Frank E. Kirby
Frank E. Kirby (July 1, 1849-August 25, 1929) was a naval architect in the Detroit, Michigan (USA) area in the early 20th century. He is widely regarded as one of the greatest naval architects in Great Lakes history.
Kirby mostly specialized in paddle-wheel and steamship design. Perhaps his most famous vessel, SS Tashmoo, was a paddle-wheeler launched on New Year's Eve, 1899. She was constructed by the Detroit Shipbuilding Company in Wyandotte, Mich., for the White Star Steamship Co. of Detroit. The 306-foot vessel made her maiden voyage on June 9, 1900. She would become one of the best known - and most beloved - excursion steamers on the Great Lakes.

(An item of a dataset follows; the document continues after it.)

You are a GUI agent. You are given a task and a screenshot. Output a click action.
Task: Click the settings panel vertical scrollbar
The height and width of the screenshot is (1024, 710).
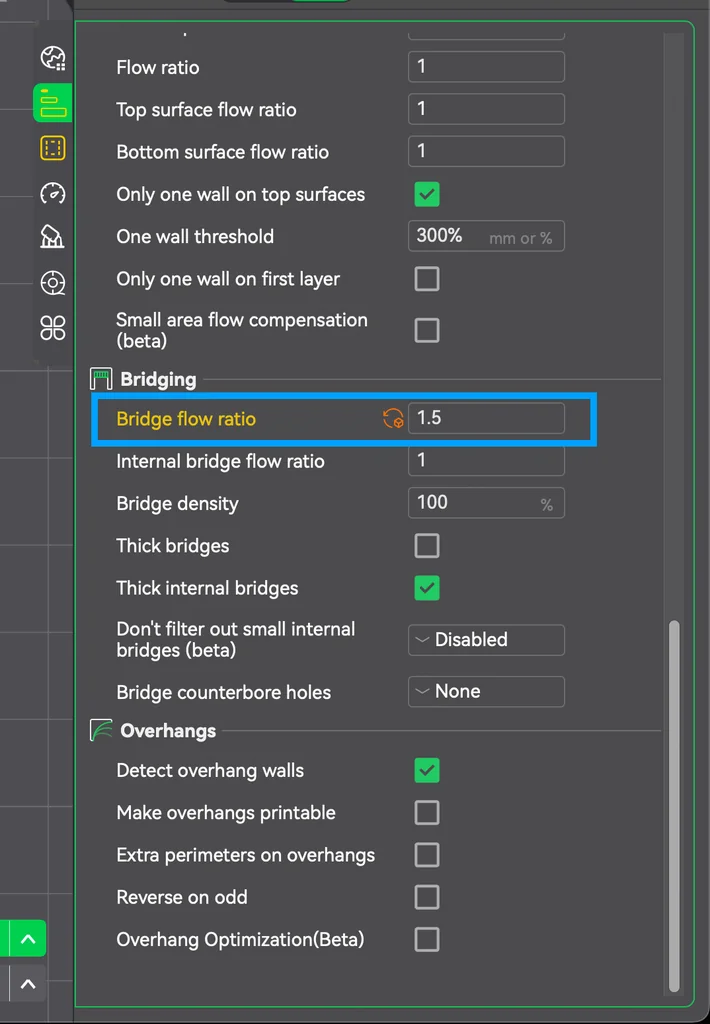click(x=674, y=800)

Kirby also is well-renowned for his design of the "Boblo boats" - the SS Columbia and the SS Ste. Claire. Boblo Island was a major amusement park destination for residents of southeast Michigan (and southern Ontario, Canada) throughout most of the twentieth century. In some circles, he is also considered the father of modern ice-breaking technology. He designed the D&C Navigation Co.’s armada of stately night boats, including the City of Detroit III.
- SS Canadiana
- SS Chief Wawatam
- SS City of Detroit III
- SS City of Erie
- SS Columbia
- SS Greater Detroit
- SS Greater Buffalo - rebuilt in 1942 as a training aircraft carrier, USS Sable (IX-81), which trained a future US President, George H. W. Bush
- SS Ste. Claire
- SS Tashmoo
- SS Seeandbee - The largest and most expensive lake cruiser at the time, later transformed into the USS Wolverine (IX-64), a training aircraft carrier that served in tandem with the USS Sable.